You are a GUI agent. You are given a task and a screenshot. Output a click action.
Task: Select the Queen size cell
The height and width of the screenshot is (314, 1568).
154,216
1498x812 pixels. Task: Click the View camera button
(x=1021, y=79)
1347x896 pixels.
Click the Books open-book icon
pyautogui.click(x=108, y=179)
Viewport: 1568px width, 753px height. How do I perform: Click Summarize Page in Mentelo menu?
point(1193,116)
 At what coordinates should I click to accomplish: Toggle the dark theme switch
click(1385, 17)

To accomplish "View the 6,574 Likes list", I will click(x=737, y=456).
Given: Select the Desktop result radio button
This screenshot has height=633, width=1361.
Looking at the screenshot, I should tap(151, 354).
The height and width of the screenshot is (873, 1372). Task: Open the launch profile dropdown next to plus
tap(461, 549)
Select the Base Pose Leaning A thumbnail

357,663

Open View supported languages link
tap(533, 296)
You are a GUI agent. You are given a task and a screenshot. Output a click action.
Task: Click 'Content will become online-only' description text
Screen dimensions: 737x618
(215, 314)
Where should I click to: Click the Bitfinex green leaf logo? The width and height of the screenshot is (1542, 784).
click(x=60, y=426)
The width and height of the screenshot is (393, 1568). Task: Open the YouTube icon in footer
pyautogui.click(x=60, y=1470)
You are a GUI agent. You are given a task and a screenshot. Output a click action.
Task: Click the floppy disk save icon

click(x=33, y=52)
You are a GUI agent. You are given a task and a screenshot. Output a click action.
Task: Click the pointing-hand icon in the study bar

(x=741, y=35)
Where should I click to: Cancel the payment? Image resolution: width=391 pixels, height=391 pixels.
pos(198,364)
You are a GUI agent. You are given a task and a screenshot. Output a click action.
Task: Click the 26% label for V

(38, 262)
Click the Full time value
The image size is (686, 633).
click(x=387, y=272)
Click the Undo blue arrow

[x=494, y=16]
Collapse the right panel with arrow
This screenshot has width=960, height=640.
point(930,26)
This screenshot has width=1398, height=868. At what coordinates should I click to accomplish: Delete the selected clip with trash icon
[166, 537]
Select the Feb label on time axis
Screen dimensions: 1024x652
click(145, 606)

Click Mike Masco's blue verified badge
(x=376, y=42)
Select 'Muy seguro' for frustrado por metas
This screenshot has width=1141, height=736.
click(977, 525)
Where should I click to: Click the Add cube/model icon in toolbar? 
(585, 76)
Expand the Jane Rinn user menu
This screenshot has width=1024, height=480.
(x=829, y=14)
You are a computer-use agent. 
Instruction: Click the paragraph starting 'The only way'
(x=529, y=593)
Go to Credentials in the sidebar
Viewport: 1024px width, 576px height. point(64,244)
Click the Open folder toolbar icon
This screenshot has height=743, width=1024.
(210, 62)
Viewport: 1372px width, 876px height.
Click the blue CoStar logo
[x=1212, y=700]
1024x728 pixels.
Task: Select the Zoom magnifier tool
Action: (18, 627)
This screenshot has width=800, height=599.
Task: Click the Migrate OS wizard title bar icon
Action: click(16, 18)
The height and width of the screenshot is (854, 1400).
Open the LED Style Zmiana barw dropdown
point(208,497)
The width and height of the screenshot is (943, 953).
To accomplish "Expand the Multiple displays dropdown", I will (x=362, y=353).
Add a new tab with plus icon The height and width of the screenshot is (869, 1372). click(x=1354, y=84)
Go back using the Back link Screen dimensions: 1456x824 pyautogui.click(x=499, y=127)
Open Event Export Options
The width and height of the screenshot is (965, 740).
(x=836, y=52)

____

PROBLEM STATEMENT: Return each line of the entries above word for word and in the same order.

FULL ANSWER:
You are a GUI agent. You are given a task and a screenshot. Output a click action.
Task: Select the Queen size cell
The height and width of the screenshot is (314, 1568).
154,216
1498x812 pixels. Task: Click the View camera button
(x=1021, y=79)
1347x896 pixels.
Click the Books open-book icon
pyautogui.click(x=108, y=179)
Viewport: 1568px width, 753px height. How do I perform: Click Summarize Page in Mentelo menu?
point(1193,116)
 At what coordinates should I click to accomplish: Toggle the dark theme switch
click(1385, 17)

To accomplish "View the 6,574 Likes list", I will click(x=737, y=456).
Given: Select the Desktop result radio button
This screenshot has height=633, width=1361.
Looking at the screenshot, I should tap(151, 354).
The height and width of the screenshot is (873, 1372). Task: Open the launch profile dropdown next to plus
tap(461, 549)
Select the Base Pose Leaning A thumbnail

357,663

Open View supported languages link
tap(533, 296)
You are a GUI agent. You are given a task and a screenshot. Output a click action.
Task: Click 'Content will become online-only' description text
Screen dimensions: 737x618
(215, 314)
Where should I click to: Click the Bitfinex green leaf logo? The width and height of the screenshot is (1542, 784).
click(x=60, y=426)
The width and height of the screenshot is (393, 1568). Task: Open the YouTube icon in footer
pyautogui.click(x=60, y=1470)
You are a GUI agent. You are given a task and a screenshot. Output a click action.
Task: Click the floppy disk save icon

click(x=33, y=52)
You are a GUI agent. You are given a task and a screenshot. Output a click action.
Task: Click the pointing-hand icon in the study bar

(x=741, y=35)
Where should I click to: Cancel the payment? Image resolution: width=391 pixels, height=391 pixels.
pos(198,364)
You are a GUI agent. You are given a task and a screenshot. Output a click action.
Task: Click the 26% label for V

(38, 262)
Click the Full time value
The image size is (686, 633).
click(x=387, y=272)
Click the Undo blue arrow

[x=494, y=16]
Collapse the right panel with arrow
This screenshot has width=960, height=640.
point(930,26)
This screenshot has width=1398, height=868. At what coordinates should I click to accomplish: Delete the selected clip with trash icon
[166, 537]
Select the Feb label on time axis
Screen dimensions: 1024x652
click(145, 606)

Click Mike Masco's blue verified badge
(x=376, y=42)
Select 'Muy seguro' for frustrado por metas
This screenshot has width=1141, height=736.
click(977, 525)
Where should I click to: Click the Add cube/model icon in toolbar? 
(585, 76)
Expand the Jane Rinn user menu
This screenshot has width=1024, height=480.
(x=829, y=14)
You are a computer-use agent. 
Instruction: Click the paragraph starting 'The only way'
(x=529, y=593)
Go to Credentials in the sidebar
Viewport: 1024px width, 576px height. point(64,244)
Click the Open folder toolbar icon
This screenshot has height=743, width=1024.
(210, 62)
Viewport: 1372px width, 876px height.
Click the blue CoStar logo
[x=1212, y=700]
1024x728 pixels.
Task: Select the Zoom magnifier tool
Action: (18, 627)
This screenshot has width=800, height=599.
Task: Click the Migrate OS wizard title bar icon
Action: click(16, 18)
The height and width of the screenshot is (854, 1400).
Open the LED Style Zmiana barw dropdown
point(208,497)
The width and height of the screenshot is (943, 953).
To accomplish "Expand the Multiple displays dropdown", I will (x=362, y=353).
Add a new tab with plus icon The height and width of the screenshot is (869, 1372). click(x=1354, y=84)
Go back using the Back link Screen dimensions: 1456x824 pyautogui.click(x=499, y=127)
Open Event Export Options
The width and height of the screenshot is (965, 740).
(x=836, y=52)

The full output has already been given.